[Records for this task]

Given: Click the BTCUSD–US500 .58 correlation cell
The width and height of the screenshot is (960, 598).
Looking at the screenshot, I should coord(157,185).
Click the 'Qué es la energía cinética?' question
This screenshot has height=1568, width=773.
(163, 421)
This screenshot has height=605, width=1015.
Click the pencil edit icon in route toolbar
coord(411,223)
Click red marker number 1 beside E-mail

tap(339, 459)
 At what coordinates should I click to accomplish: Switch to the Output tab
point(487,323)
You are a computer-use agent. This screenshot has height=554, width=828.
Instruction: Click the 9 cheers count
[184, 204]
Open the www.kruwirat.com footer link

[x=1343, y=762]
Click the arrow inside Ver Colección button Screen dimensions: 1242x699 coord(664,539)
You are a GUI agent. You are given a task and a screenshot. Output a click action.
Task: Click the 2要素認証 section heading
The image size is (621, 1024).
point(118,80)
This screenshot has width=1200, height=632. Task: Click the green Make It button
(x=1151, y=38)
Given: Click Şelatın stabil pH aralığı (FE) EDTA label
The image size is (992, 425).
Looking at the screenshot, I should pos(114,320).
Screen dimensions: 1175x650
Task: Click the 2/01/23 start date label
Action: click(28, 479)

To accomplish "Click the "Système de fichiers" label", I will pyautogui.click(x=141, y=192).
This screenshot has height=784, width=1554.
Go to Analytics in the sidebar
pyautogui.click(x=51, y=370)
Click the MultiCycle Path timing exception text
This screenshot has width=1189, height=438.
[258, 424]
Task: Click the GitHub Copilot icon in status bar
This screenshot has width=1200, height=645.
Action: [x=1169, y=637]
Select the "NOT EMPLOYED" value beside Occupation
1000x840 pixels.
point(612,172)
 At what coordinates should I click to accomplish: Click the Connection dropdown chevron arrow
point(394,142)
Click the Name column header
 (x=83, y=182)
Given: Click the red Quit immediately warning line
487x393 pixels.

[/Records for this task]

**Task statement**. Reproduce the data shown above with every line intact.

**Answer area**.
Given: Click the BTCUSD–US500 .58 correlation cell
The width and height of the screenshot is (960, 598).
Looking at the screenshot, I should coord(157,185).
Click the 'Qué es la energía cinética?' question
This screenshot has height=1568, width=773.
(163, 421)
This screenshot has height=605, width=1015.
Click the pencil edit icon in route toolbar
coord(411,223)
Click red marker number 1 beside E-mail

tap(339, 459)
 At what coordinates should I click to accomplish: Switch to the Output tab
point(487,323)
You are a computer-use agent. This screenshot has height=554, width=828.
Instruction: Click the 9 cheers count
[184, 204]
Open the www.kruwirat.com footer link

[x=1343, y=762]
Click the arrow inside Ver Colección button Screen dimensions: 1242x699 coord(664,539)
You are a GUI agent. You are given a task and a screenshot. Output a click action.
Task: Click the 2要素認証 section heading
The image size is (621, 1024).
point(118,80)
This screenshot has width=1200, height=632. Task: Click the green Make It button
(x=1151, y=38)
Given: Click Şelatın stabil pH aralığı (FE) EDTA label
The image size is (992, 425).
Looking at the screenshot, I should pos(114,320).
Screen dimensions: 1175x650
Task: Click the 2/01/23 start date label
Action: click(28, 479)

To accomplish "Click the "Système de fichiers" label", I will pyautogui.click(x=141, y=192).
This screenshot has height=784, width=1554.
Go to Analytics in the sidebar
pyautogui.click(x=51, y=370)
Click the MultiCycle Path timing exception text
This screenshot has width=1189, height=438.
[258, 424]
Task: Click the GitHub Copilot icon in status bar
This screenshot has width=1200, height=645.
Action: [x=1169, y=637]
Select the "NOT EMPLOYED" value beside Occupation
1000x840 pixels.
point(612,172)
 At what coordinates should I click to accomplish: Click the Connection dropdown chevron arrow
point(394,142)
Click the Name column header
 (x=83, y=182)
Given: Click the red Quit immediately warning line
487x393 pixels.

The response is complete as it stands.